Here is the XSL I have tried:

<?xml version="1.0" encoding="UTF-8"?>
<xsl:stylesheet xmlns:xsl="http://www.w3.org/1999/XSL/Transform"
    xmlns:xs="http://www.w3.org/2001/XMLSchema"
    exclude-result-prefixes="xs"
    version="3.0">

<xsl:output method="xml" encoding="UTF-8"/>

<xsl:variable name="breaks" as="node()" select="document('Breaks.xml')/report"/>

<xsl:template match="/">
    <xsl:apply-templates/>
</xsl:template>

<xsl:template match="@*|text()">
    <xsl:copy>
        <xsl:apply-templates select="@*, node()"/>
    </xsl:copy>
</xsl:template>

<xsl:template match="*">
    <xsl:variable name="mypath">
        <xsl:value-of select="./path()"/>
    </xsl:variable>
    <xsl:variable name="pi_insert">
        <xsl:if test="$breaks//xpath_location[. eq $mypath]">yes</xsl:if>
    </xsl:variable>
    <xsl:copy>
        <xsl:apply-templates select="@*, node()"/>
    </xsl:copy>
    <xsl:if test="$pi_insert eq 'yes'">
        <xsl:processing-instruction name="PAGE">
            <xsl:value-of select="$breaks//xpath_location[. eq $mypath]/preceding-sibling::description"/>
        </xsl:processing-instruction>
    </xsl:if>
</xsl:template>

</xsl:stylesheet>

Solution

  • Doing a string match on the result of path() seems not very robust: it only takes a very slight variation in the way the path is written in the XML document (for example, some whitespace) and then it won't match. I think it would be more reliable to use xsl:evaluate.

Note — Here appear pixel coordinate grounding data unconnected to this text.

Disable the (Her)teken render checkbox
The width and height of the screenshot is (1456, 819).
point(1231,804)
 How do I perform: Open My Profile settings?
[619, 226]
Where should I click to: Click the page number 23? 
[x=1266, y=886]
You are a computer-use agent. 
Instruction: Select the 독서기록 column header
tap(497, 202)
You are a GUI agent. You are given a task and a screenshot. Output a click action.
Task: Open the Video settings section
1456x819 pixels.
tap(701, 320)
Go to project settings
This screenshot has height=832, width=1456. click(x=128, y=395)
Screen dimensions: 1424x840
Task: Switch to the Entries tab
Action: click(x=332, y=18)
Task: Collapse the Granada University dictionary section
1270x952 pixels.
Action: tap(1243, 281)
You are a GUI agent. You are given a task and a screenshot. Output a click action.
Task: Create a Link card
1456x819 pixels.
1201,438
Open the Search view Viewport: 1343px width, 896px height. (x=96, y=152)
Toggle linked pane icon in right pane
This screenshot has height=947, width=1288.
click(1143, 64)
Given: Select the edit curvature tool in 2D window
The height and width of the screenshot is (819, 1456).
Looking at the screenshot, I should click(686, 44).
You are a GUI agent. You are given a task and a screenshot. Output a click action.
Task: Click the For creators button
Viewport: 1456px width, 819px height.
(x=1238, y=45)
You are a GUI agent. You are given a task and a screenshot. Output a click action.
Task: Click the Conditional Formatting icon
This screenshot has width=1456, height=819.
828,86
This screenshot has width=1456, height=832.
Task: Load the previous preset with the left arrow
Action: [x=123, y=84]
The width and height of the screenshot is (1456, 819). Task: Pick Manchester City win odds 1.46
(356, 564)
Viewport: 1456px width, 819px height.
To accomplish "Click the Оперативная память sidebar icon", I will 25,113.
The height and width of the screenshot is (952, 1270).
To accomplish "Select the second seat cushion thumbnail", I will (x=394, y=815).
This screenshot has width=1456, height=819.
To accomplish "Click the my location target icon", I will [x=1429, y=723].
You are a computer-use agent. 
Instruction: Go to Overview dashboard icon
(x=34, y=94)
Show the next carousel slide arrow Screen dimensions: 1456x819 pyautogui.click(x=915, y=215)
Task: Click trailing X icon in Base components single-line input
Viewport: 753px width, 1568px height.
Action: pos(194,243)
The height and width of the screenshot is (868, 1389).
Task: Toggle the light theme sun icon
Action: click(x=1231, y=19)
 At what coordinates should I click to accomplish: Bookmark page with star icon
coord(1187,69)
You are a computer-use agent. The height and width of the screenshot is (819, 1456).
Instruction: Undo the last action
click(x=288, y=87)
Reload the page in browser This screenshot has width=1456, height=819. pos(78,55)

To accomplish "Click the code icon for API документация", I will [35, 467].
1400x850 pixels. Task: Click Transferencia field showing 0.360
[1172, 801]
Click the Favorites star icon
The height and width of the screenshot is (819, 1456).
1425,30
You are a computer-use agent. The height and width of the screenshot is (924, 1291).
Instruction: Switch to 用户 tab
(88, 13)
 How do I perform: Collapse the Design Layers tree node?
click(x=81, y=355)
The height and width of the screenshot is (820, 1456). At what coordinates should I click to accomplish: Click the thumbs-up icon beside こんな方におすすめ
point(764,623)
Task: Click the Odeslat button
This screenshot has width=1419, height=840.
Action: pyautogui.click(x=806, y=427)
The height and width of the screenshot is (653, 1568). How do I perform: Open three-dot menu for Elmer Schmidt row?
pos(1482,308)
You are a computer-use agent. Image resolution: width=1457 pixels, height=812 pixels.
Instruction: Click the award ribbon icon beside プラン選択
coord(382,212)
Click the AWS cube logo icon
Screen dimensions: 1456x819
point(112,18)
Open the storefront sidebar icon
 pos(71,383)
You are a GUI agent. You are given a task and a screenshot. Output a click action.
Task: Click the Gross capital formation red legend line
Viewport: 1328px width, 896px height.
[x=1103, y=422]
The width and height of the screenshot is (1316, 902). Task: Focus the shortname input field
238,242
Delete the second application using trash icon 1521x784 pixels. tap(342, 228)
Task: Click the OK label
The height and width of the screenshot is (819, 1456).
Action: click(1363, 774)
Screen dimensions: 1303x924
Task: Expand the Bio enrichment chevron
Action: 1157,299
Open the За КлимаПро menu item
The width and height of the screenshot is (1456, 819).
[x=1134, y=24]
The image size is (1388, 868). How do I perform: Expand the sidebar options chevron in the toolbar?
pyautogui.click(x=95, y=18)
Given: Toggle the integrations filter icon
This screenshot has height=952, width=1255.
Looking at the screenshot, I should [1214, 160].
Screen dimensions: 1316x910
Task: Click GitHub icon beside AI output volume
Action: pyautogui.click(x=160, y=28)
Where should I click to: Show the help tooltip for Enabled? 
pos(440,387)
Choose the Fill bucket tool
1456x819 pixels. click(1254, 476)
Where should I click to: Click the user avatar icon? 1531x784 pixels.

    Start by building a map from selected nodes to their descriptions:

    <xsl:variable name="map" as="map(xs:string, xs:string)">
      <xsl:variable name="root" select="."/>
      <xsl:map>
        <xsl:for-each select="$breaks//page-break">
          <xsl:variable name="selectedNode" as="element(*)">
            <xsl:evaluate xpath="xpath_location"
                          context-item="$root"/>
          </xsl:variable>
          <xsl:map-entry key="{generate-id($selectedNode)}" select="description"/>
        </xsl:for-each>
      </xsl:map>
    </xsl:variable>
    

    and then use this map to expand the relevant nodes:

    <xsl:template match="*[exists($map(generate-id(.)))]">
        <xsl:processing-instruction name="PAGE">
            <xsl:value-of select="$map(generate-id(.))"/>
        </xsl:processing-instruction>
    </xsl:template>